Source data
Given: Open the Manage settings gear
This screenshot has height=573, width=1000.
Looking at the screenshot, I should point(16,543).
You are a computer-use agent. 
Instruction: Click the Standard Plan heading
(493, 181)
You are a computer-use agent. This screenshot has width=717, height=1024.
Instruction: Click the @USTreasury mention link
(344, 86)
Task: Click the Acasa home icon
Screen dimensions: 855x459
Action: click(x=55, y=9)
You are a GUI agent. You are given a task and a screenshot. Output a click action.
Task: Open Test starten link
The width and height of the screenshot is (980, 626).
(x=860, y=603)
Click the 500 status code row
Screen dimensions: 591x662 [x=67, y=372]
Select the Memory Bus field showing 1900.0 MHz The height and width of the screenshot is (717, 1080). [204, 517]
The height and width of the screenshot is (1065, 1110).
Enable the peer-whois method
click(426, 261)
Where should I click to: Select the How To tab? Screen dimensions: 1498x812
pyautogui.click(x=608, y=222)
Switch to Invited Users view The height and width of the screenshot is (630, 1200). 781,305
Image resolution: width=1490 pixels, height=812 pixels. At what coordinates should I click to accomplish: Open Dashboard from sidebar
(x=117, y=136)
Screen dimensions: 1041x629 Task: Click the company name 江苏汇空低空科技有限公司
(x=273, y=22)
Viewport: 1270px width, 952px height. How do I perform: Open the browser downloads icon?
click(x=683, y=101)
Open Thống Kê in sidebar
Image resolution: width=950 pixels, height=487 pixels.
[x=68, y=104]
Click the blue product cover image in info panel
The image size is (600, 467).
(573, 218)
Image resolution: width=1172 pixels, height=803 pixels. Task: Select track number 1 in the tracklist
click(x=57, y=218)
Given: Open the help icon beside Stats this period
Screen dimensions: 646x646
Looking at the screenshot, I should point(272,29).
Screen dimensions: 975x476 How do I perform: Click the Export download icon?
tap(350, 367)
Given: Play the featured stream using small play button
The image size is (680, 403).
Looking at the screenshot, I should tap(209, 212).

AIM OF THE EXERCISE |
Could you reproduce all of the data above word for word, with no changes?

ANSWER FOR THIS EXERCISE |
Given: Open the Manage settings gear
This screenshot has height=573, width=1000.
Looking at the screenshot, I should point(16,543).
You are a computer-use agent. 
Instruction: Click the Standard Plan heading
(493, 181)
You are a computer-use agent. This screenshot has width=717, height=1024.
Instruction: Click the @USTreasury mention link
(344, 86)
Task: Click the Acasa home icon
Screen dimensions: 855x459
Action: click(x=55, y=9)
You are a GUI agent. You are given a task and a screenshot. Output a click action.
Task: Open Test starten link
The width and height of the screenshot is (980, 626).
(x=860, y=603)
Click the 500 status code row
Screen dimensions: 591x662 [x=67, y=372]
Select the Memory Bus field showing 1900.0 MHz The height and width of the screenshot is (717, 1080). [204, 517]
The height and width of the screenshot is (1065, 1110).
Enable the peer-whois method
click(426, 261)
Where should I click to: Select the How To tab? Screen dimensions: 1498x812
pyautogui.click(x=608, y=222)
Switch to Invited Users view The height and width of the screenshot is (630, 1200). 781,305
Image resolution: width=1490 pixels, height=812 pixels. At what coordinates should I click to accomplish: Open Dashboard from sidebar
(x=117, y=136)
Screen dimensions: 1041x629 Task: Click the company name 江苏汇空低空科技有限公司
(x=273, y=22)
Viewport: 1270px width, 952px height. How do I perform: Open the browser downloads icon?
click(x=683, y=101)
Open Thống Kê in sidebar
Image resolution: width=950 pixels, height=487 pixels.
[x=68, y=104]
Click the blue product cover image in info panel
The image size is (600, 467).
(573, 218)
Image resolution: width=1172 pixels, height=803 pixels. Task: Select track number 1 in the tracklist
click(x=57, y=218)
Given: Open the help icon beside Stats this period
Screen dimensions: 646x646
Looking at the screenshot, I should point(272,29).
Screen dimensions: 975x476 How do I perform: Click the Export download icon?
tap(350, 367)
Given: Play the featured stream using small play button
The image size is (680, 403).
Looking at the screenshot, I should tap(209, 212).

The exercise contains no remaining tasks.